Work to complete: Below are entries. Pull out all lines containing "agent".

[Dataset entries — start]

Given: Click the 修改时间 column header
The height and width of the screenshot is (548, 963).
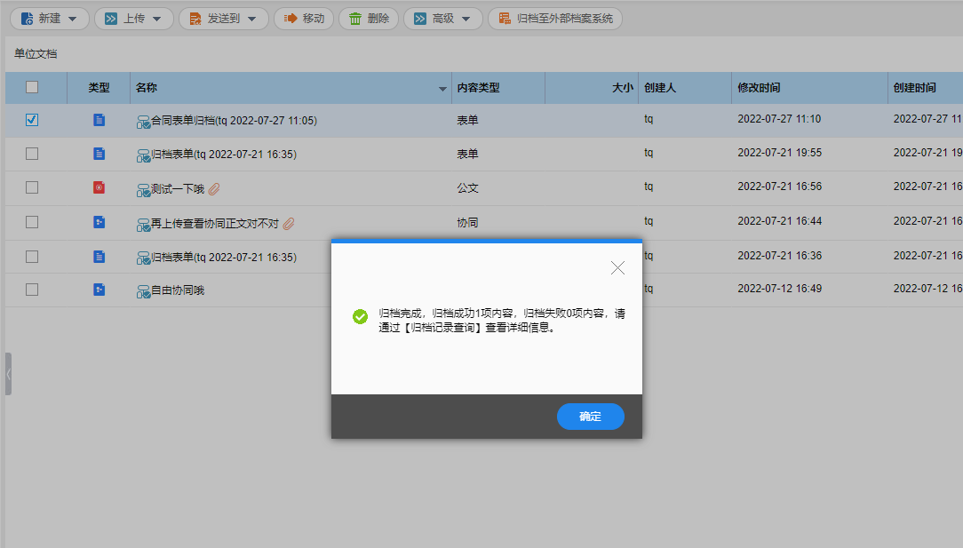Looking at the screenshot, I should (x=759, y=88).
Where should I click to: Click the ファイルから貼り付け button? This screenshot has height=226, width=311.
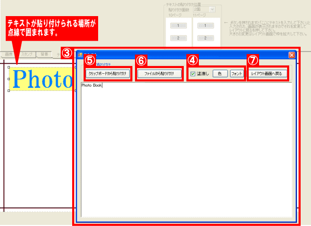tap(159, 74)
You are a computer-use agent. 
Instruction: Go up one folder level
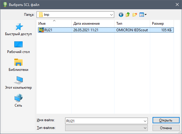[128, 15]
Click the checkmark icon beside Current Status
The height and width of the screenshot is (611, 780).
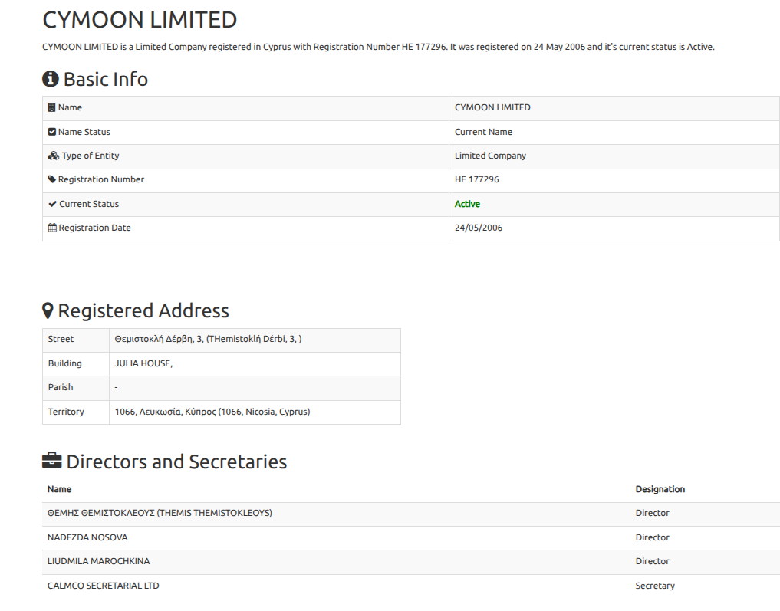[52, 204]
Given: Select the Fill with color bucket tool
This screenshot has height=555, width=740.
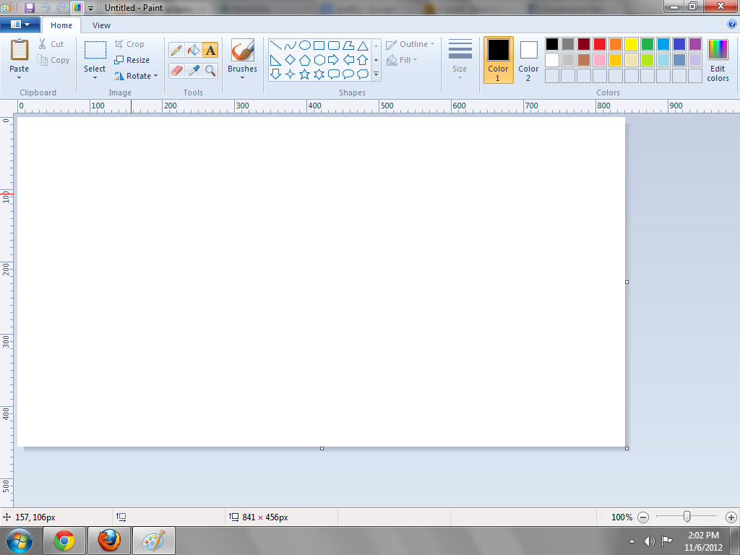Looking at the screenshot, I should pos(192,51).
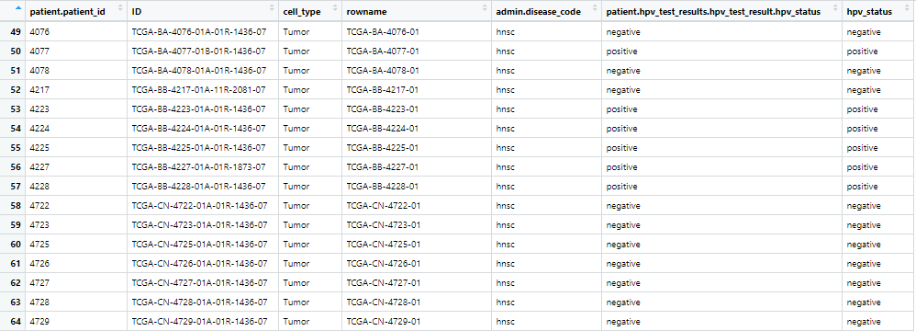Image resolution: width=916 pixels, height=331 pixels.
Task: Click the Tumor cell in row 60
Action: click(x=296, y=245)
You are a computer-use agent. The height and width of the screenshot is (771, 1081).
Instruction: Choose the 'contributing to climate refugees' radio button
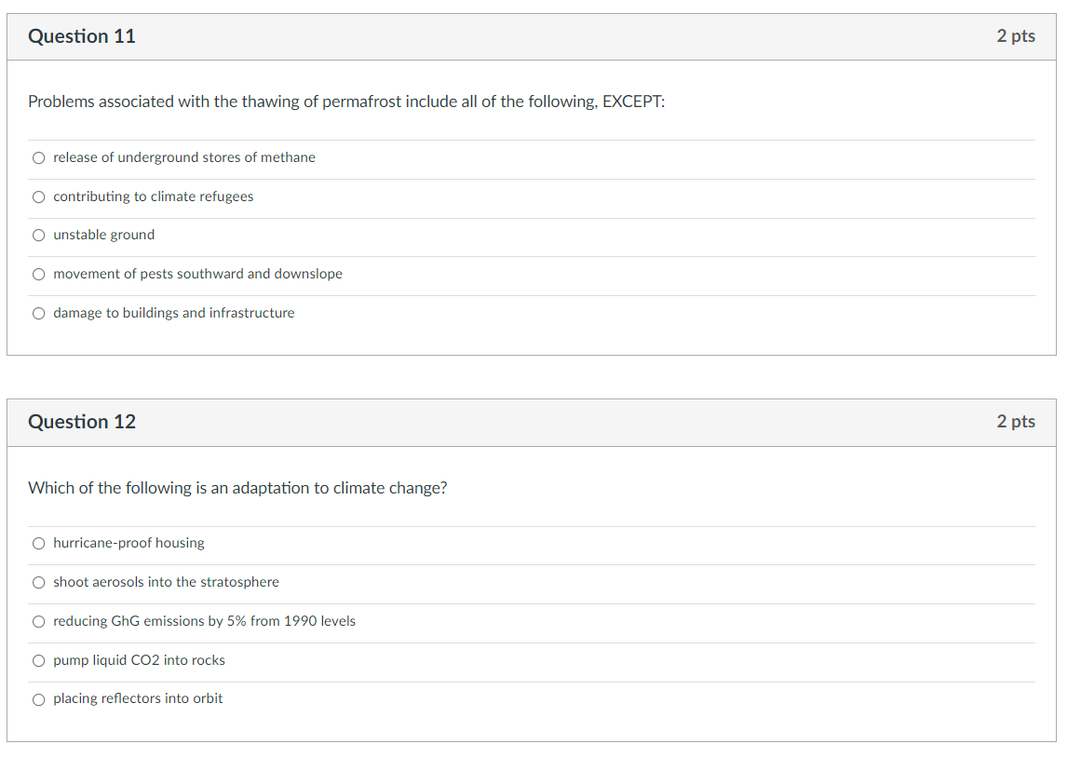[x=38, y=197]
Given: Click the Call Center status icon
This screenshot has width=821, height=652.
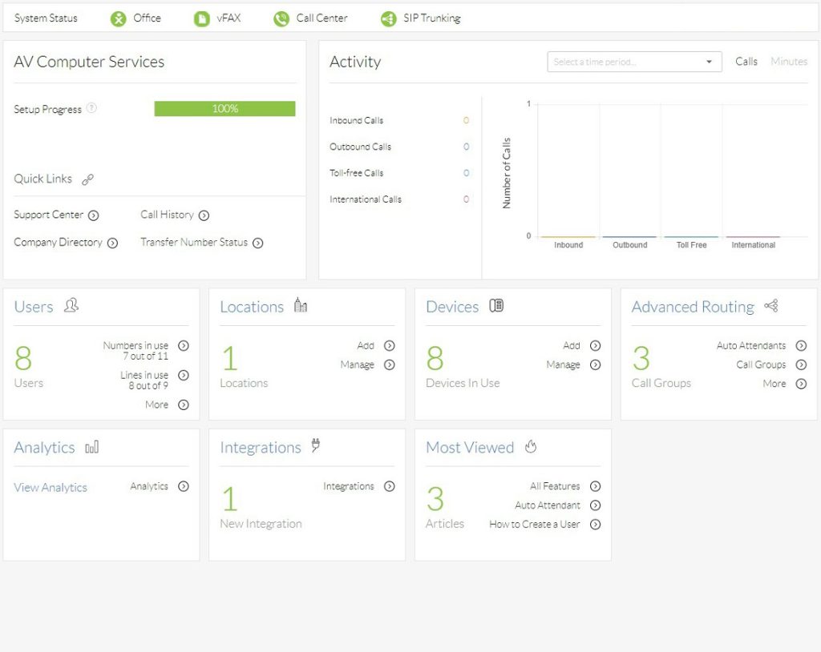Looking at the screenshot, I should pyautogui.click(x=281, y=18).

[Dataset entries — finish]

Result of this exercise:
You are a computer-use agent. 
You are a computer-use agent. The height and width of the screenshot is (771, 1081).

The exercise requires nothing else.